Consigne:
Recopiez sans rien changer le passage du texte ci-dessous sur le documentaire consacré à Billie Holiday, en partant de « Brûlant destin que » et en allant jusqu'à « et visuelle passionnante. ».

Billie

Douleur et gloire

Brûlant destin que celui de « Lady Day ». Ce documentaire du Britannique James Erskine remet en lumière la grande Billie Holiday, à travers une enquête sonore et visuelle passionnante.

Eleanora Fagan, dite Billie Holiday, est née en 1915 à Philadelphie, et morte en 1959 à New York. Entre les deux, quarante-quatre années denses et rudes pour l’une des plus grandes chanteuses de tous les temps. Une vie semée de tragédies et de douleurs, que sa voix rauque a sublimée dans de nombreuses pépites du jazz. Ce documentaire la célèbre, en reprenant le travail d’enquête mené pendant huit ans, il y a près de cinquante ans, par la journaliste féministe Linda Lipnack Kuehl, autre fil rouge du film. Cette dernière disparut prématurément, en 1978, alors qu’elle s’était rapprochée du cercle privé de la diva, décédée vingt ans plus tôt. La mort de cette inconnue, officiellement accidentelle, reste cependant énigmatique, et mériterait une prospection à part entière, voire un film. La mission inachevée de celle-ci, exhumée par le documentariste James Erskine et le producteur Barry Clark-Ewers, avec deux cents heures de rushes sonores et le manuscrit d’une biographie, leur a fourni une riche matière première.

Données d'entrée:
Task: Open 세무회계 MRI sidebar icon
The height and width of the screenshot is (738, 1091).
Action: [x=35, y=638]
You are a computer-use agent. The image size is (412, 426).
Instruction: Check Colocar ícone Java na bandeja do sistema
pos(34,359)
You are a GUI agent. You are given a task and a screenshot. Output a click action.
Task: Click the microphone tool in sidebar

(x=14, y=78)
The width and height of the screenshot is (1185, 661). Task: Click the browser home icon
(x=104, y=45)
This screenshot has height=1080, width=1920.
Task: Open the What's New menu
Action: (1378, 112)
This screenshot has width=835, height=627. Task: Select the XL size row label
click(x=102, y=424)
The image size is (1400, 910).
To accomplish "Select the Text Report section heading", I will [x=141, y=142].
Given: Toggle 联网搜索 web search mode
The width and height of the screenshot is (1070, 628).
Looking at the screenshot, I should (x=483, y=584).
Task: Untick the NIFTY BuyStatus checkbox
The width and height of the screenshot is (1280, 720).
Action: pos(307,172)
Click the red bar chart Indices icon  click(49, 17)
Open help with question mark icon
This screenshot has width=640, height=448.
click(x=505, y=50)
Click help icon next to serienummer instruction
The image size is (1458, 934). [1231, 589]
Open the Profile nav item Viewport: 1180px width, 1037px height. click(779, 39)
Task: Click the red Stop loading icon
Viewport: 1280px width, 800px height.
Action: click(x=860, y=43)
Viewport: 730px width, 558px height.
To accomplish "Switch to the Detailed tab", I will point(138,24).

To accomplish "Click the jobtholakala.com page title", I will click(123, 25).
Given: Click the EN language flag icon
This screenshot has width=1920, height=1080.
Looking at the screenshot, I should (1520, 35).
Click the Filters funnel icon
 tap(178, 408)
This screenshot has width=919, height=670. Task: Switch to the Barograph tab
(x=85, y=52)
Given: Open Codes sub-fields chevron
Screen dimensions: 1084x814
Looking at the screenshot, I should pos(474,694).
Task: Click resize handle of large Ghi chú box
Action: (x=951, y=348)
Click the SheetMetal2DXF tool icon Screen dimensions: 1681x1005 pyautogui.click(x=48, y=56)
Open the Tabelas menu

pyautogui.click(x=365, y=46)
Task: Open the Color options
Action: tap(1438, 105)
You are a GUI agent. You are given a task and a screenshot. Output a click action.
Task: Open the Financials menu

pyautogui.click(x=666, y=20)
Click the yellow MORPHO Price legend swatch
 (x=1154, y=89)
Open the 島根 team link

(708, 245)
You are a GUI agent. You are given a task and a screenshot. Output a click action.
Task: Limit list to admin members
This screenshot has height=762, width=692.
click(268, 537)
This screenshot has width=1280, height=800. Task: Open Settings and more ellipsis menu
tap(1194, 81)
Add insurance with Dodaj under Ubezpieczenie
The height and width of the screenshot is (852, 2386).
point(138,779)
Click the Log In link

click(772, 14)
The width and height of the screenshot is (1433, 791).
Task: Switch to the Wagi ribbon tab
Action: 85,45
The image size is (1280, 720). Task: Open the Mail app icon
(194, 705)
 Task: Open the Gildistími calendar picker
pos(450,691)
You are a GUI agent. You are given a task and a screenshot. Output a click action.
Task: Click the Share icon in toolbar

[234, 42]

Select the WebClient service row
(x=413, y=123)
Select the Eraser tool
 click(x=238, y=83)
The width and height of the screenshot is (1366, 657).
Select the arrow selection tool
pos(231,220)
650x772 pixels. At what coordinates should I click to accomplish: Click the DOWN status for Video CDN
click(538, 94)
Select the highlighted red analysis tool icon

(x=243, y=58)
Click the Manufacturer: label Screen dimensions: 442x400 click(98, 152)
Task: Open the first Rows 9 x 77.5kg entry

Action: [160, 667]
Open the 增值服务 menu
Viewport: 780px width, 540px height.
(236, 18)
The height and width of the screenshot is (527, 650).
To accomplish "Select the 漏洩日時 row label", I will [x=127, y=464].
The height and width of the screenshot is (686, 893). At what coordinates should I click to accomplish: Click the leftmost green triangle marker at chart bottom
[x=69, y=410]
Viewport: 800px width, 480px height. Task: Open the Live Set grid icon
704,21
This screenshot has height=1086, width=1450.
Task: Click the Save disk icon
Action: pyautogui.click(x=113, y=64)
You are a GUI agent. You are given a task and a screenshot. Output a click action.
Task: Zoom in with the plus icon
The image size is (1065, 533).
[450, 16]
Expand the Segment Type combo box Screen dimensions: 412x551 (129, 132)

Corrigé de l'exercice:
Brûlant destin que celui de « Lady Day ». Ce documentaire du Britannique James Erskine remet en lumière la grande Billie Holiday, à travers une enquête sonore et visuelle passionnante.